10 Signs of Fetal Distress

All expectant parents hope for an uncomplicated pregnancy, an easy birth, and a healthy baby. Trying to handle the changes that your body goes through during pregnancy is difficult to deal with. When complications arise we question what is occurring in the uterus (or womb) and if what we are feeling is normal. Fetal distress can be described as the detection of an abnormal fetal heart rate or what happens when your baby’s oxygen supply is compromised. This type of distress can be caused by many factors including the mother’s health, fetal infection, and pressure on the umbilical cord. The exact incidence of fetal distress is not known and numbers can range anywhere from 1 in every 25 births to 1 in every 100 births.

Fetal Heart Rate: The earliest indicator of fetal distress is normally identified as an abnormal heart rate pattern in the fetus. There is usually a marked increase (tachycardia) or decrease (bradycardia) in the baby’s heart rate. The umbilical cord may also become compressed or twisted causing a reduction in heart rate and oxygenation to the major organs. The baseline for a normal fetal heart rate is anywhere from 120 – 160 beats per minute. It is normal for a baby’s heart rate to change during uterine contractions. It should be noted that the gender of the baby does not make a difference in terms of fetal heart rate.

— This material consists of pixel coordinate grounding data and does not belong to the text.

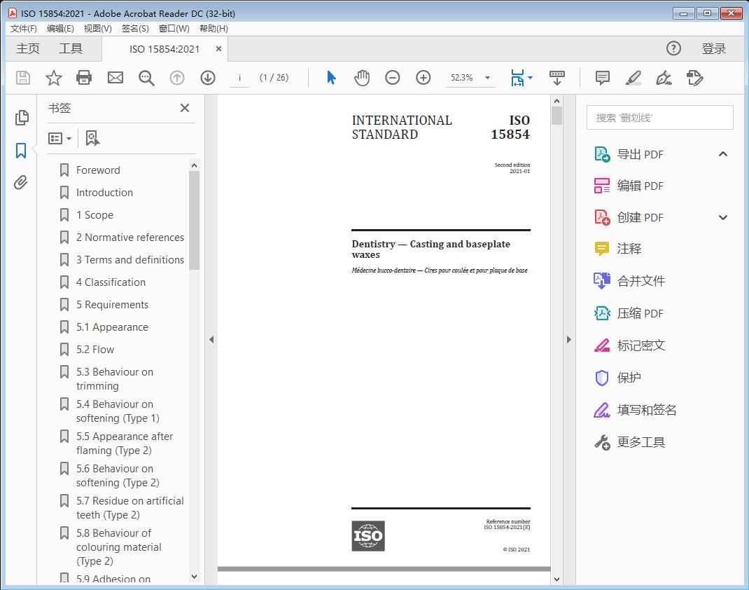Switch to the 工具 tab

[x=71, y=48]
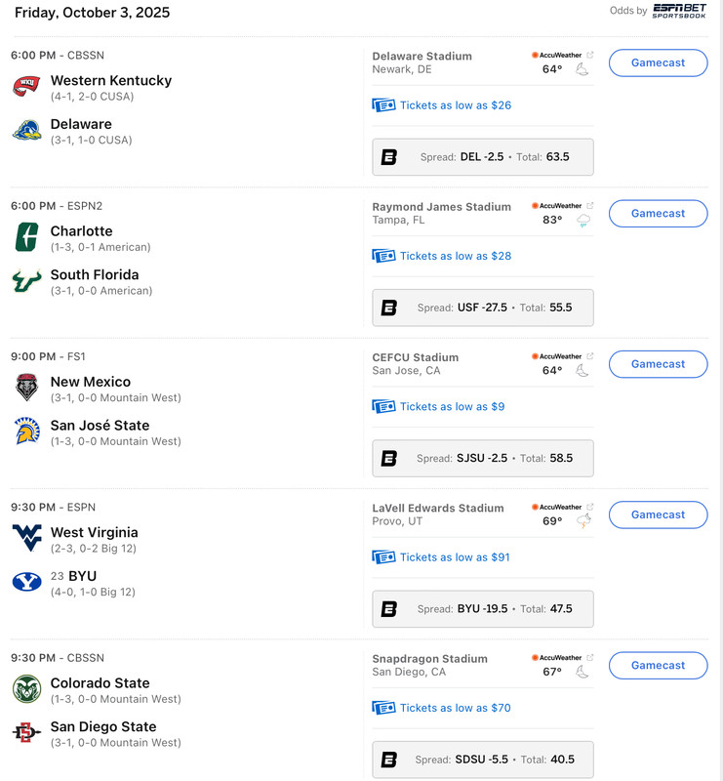Viewport: 723px width, 781px height.
Task: Open Gamecast for Western Kentucky vs Delaware
Action: click(x=658, y=62)
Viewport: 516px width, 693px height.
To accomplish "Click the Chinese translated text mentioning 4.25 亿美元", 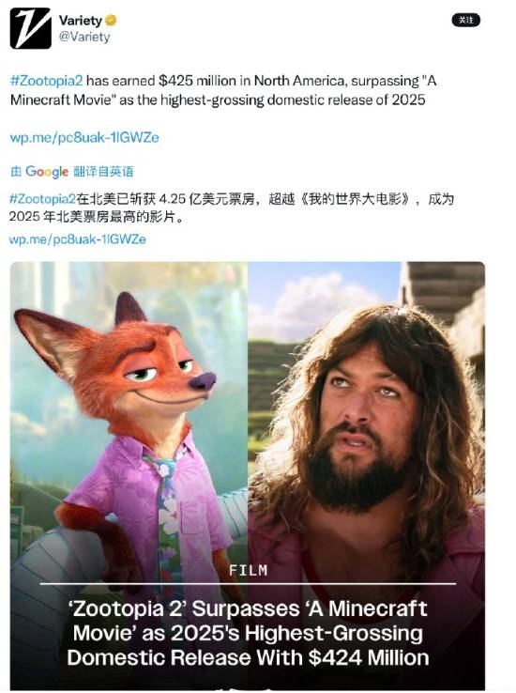I will coord(232,208).
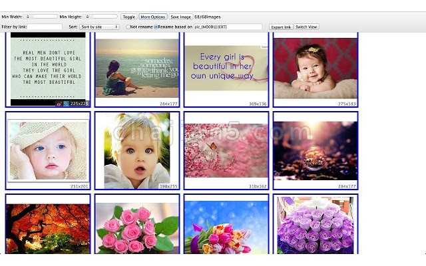Click the blue icon beside 225x225 label
The width and height of the screenshot is (426, 266).
[x=66, y=104]
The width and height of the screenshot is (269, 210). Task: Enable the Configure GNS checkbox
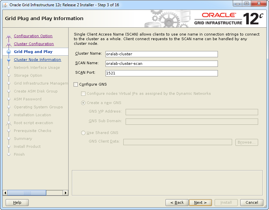point(76,84)
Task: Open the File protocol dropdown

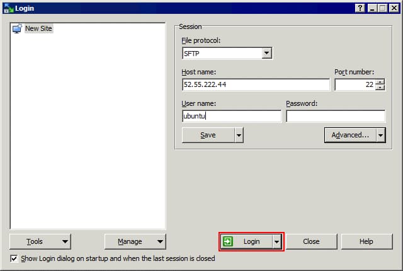Action: coord(267,54)
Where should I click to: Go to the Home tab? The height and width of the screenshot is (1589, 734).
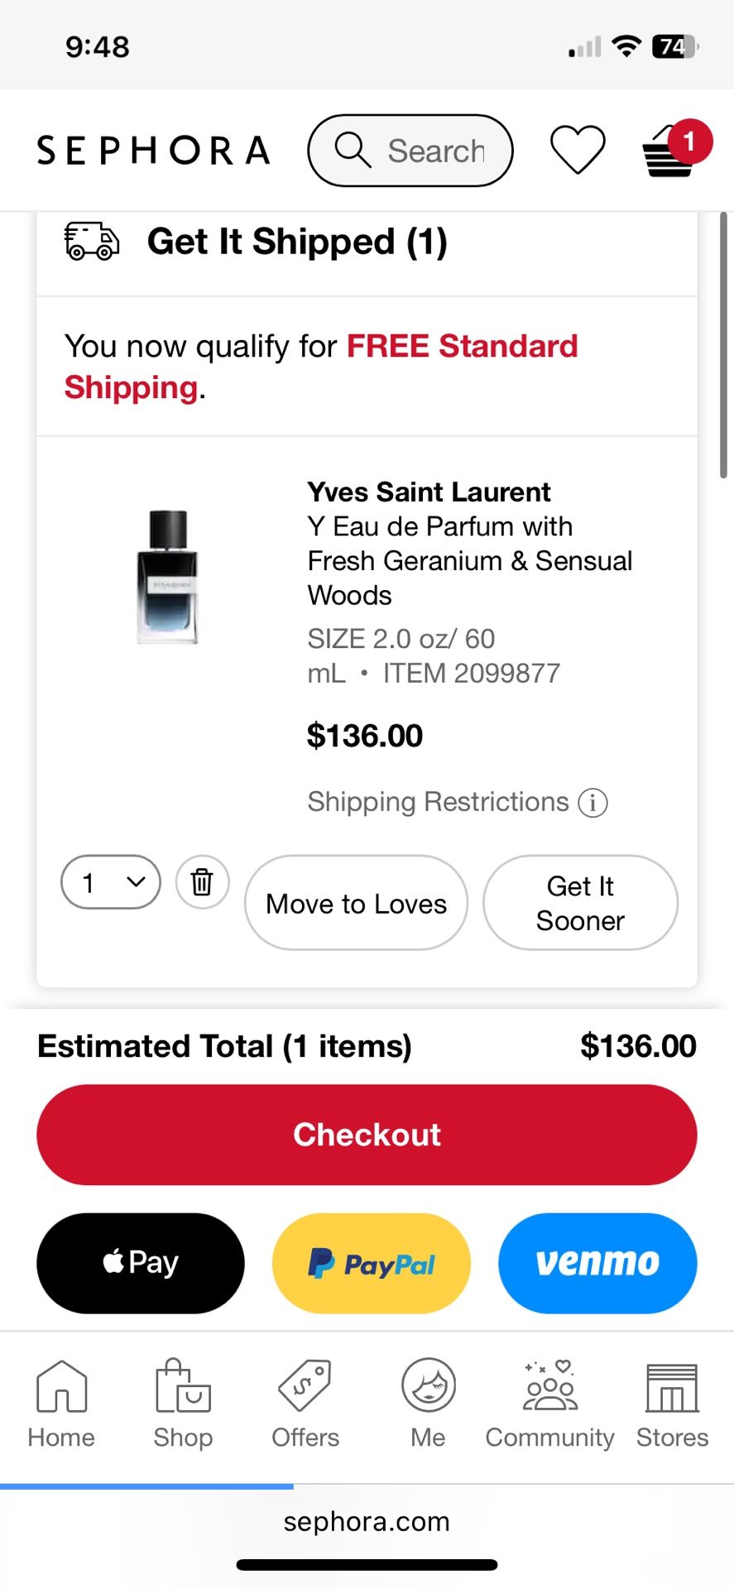tap(61, 1403)
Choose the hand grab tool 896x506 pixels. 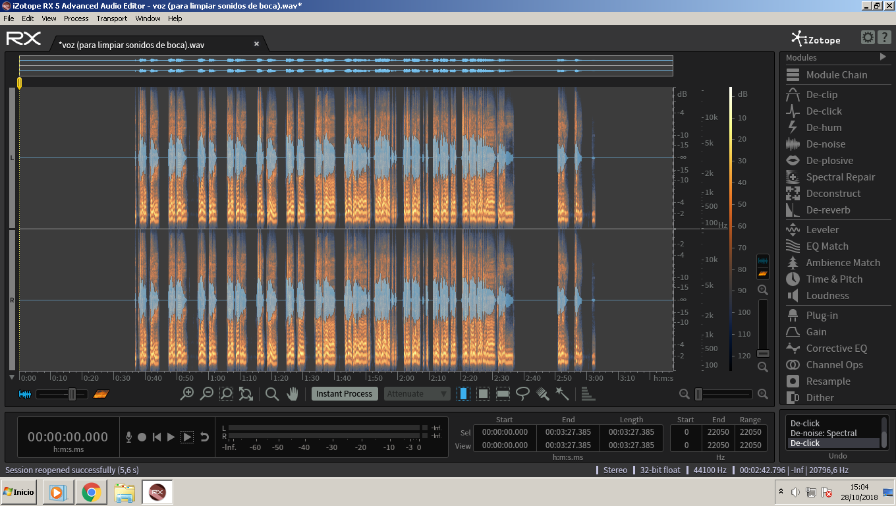point(292,394)
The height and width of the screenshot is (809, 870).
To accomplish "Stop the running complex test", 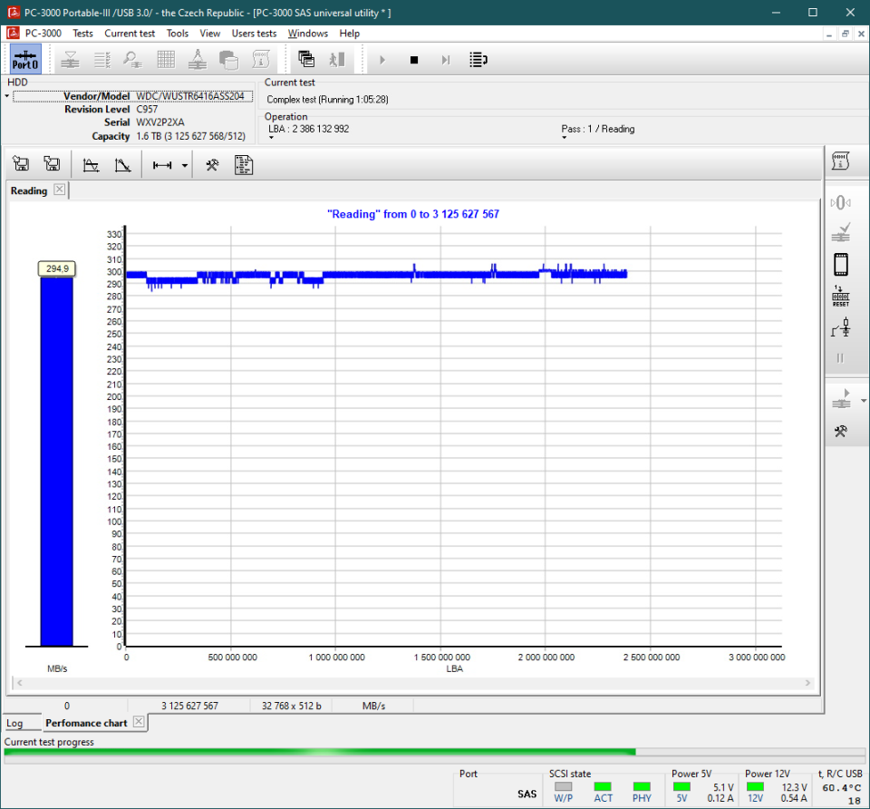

Vaginal Bleeding or Spotting: The first thing that comes to mind when an expectant mother begins to spot or bleed is miscarriage. It is important to be able to differentiate between spotting and bleeding. Spotting is the same type of very light bleeding you experience at the beginning and end of your menstrual cycle. Approximately 3 to 4% of all pregnancies will experience bleeding late in the pregnancy. The most common cause of vaginal bleeding during pregnancy is an underlying problem with the placenta. If bleeding becomes painful and lasts for more than a few days you should notify your obstetrician or gynecologist.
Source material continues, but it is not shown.